WORK TO COMPLETE: Only the lines from the start of the material through the line containing "Task: Collapse the" are to be extracted, exactly as they appear.

EXCERPTED DATA:
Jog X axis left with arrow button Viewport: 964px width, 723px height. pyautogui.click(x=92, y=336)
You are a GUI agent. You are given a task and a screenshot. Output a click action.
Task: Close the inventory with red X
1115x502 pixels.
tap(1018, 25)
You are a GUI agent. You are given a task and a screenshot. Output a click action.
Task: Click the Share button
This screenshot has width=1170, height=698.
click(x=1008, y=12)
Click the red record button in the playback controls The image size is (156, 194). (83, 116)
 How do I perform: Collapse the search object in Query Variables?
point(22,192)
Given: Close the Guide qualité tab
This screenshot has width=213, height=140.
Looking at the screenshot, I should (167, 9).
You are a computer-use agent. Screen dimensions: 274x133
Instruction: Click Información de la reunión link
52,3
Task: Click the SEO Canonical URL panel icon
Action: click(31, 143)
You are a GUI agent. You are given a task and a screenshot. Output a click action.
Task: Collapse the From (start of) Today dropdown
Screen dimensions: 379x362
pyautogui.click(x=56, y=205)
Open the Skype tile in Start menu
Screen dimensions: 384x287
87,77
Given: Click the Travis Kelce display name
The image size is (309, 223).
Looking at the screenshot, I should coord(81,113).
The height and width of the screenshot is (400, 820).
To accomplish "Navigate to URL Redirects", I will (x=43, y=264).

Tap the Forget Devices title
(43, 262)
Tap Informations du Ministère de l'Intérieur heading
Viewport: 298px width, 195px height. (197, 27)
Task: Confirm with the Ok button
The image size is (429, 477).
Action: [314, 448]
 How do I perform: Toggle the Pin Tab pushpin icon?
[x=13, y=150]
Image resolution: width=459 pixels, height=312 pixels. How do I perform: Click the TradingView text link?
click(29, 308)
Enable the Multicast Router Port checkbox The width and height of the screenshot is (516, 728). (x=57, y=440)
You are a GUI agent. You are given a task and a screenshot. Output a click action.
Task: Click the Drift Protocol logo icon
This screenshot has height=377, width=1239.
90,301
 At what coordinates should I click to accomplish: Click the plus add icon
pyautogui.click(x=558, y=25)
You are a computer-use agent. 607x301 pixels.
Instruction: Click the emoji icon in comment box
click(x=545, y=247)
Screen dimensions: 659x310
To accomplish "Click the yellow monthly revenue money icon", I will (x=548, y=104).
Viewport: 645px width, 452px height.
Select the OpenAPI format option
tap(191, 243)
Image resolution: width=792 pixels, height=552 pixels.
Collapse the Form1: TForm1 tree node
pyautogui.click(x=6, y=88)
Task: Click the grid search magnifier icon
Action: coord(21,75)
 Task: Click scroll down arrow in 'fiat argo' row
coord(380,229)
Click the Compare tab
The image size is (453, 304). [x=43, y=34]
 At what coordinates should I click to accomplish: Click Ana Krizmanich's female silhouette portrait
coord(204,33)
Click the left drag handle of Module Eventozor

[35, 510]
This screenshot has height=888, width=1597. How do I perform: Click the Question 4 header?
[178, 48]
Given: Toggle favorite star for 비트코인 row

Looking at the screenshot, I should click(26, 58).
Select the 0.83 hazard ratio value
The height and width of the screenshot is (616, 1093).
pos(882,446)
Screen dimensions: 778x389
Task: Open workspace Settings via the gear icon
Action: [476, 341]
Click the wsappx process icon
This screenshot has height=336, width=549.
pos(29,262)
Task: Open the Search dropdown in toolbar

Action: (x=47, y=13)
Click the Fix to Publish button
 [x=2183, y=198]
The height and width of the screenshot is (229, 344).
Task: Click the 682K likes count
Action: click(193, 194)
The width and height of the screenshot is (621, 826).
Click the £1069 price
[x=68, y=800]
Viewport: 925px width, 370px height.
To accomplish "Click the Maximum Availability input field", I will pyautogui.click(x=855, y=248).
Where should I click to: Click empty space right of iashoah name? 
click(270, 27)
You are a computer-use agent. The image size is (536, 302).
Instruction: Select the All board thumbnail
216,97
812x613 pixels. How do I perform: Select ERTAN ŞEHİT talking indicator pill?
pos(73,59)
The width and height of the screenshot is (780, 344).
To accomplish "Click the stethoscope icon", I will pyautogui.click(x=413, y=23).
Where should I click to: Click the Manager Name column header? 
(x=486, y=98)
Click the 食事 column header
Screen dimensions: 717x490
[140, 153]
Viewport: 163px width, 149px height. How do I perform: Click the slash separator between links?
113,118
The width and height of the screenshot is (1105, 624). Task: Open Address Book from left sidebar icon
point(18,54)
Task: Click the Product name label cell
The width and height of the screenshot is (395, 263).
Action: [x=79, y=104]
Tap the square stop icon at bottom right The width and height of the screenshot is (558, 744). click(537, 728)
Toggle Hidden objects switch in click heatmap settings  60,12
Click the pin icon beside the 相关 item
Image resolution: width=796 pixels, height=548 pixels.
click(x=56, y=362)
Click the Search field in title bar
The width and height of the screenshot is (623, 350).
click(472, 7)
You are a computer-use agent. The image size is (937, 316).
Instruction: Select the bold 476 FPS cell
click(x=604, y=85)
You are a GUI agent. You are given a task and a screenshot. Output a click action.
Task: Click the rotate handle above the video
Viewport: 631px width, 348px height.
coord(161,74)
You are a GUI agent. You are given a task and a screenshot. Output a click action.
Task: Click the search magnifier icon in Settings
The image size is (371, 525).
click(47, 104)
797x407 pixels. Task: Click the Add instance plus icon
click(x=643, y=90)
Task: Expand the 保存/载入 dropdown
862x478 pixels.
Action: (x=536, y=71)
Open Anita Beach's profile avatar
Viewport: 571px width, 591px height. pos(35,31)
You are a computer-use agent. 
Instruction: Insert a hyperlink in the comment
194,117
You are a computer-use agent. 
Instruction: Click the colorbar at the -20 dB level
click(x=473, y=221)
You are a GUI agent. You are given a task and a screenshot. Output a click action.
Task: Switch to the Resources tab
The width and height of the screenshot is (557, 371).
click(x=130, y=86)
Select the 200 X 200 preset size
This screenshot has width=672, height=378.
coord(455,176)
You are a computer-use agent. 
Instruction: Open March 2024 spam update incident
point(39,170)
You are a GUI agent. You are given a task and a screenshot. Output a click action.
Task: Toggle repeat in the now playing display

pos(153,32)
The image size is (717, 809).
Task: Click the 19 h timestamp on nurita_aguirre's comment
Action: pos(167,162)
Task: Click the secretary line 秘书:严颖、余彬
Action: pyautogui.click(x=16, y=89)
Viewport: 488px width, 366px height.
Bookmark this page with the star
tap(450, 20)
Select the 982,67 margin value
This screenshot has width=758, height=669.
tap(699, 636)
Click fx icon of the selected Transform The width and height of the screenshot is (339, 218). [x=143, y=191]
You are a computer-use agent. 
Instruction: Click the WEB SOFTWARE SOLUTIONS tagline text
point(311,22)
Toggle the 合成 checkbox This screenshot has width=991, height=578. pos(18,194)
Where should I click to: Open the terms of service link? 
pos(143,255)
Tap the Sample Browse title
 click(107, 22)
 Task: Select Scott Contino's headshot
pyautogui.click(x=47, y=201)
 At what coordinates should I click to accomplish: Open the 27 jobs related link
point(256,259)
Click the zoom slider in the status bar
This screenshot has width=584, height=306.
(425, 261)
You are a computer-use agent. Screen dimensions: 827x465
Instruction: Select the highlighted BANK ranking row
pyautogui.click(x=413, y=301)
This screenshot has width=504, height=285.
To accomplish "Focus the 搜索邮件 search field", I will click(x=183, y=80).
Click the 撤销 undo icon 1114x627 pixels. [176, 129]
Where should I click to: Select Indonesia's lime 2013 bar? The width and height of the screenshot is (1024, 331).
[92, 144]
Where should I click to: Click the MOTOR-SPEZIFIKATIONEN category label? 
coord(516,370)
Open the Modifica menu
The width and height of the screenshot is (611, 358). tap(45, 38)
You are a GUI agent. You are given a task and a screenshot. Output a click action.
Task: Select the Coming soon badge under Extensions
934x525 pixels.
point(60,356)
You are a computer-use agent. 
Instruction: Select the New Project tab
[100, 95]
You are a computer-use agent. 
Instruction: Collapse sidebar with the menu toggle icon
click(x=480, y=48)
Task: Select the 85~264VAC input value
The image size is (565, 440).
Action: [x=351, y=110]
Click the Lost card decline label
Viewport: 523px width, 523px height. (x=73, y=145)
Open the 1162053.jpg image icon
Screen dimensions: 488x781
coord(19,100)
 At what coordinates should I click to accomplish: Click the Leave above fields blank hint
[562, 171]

EXPECTED ANSWER:
Jog X axis left with arrow button Viewport: 964px width, 723px height. pyautogui.click(x=92, y=336)
You are a GUI agent. You are given a task and a screenshot. Output a click action.
Task: Close the inventory with red X
1115x502 pixels.
tap(1018, 25)
You are a GUI agent. You are given a task and a screenshot. Output a click action.
Task: Click the Share button
This screenshot has width=1170, height=698.
click(x=1008, y=12)
Click the red record button in the playback controls The image size is (156, 194). (83, 116)
 How do I perform: Collapse the search object in Query Variables?
point(22,192)
Given: Close the Guide qualité tab
This screenshot has width=213, height=140.
Looking at the screenshot, I should (167, 9).
You are a computer-use agent. Screen dimensions: 274x133
Instruction: Click Información de la reunión link
52,3
Task: Click the SEO Canonical URL panel icon
Action: click(31, 143)
You are a GUI agent. You are given a task and a screenshot. Output a click action.
Task: Collapse the From (start of) Today dropdown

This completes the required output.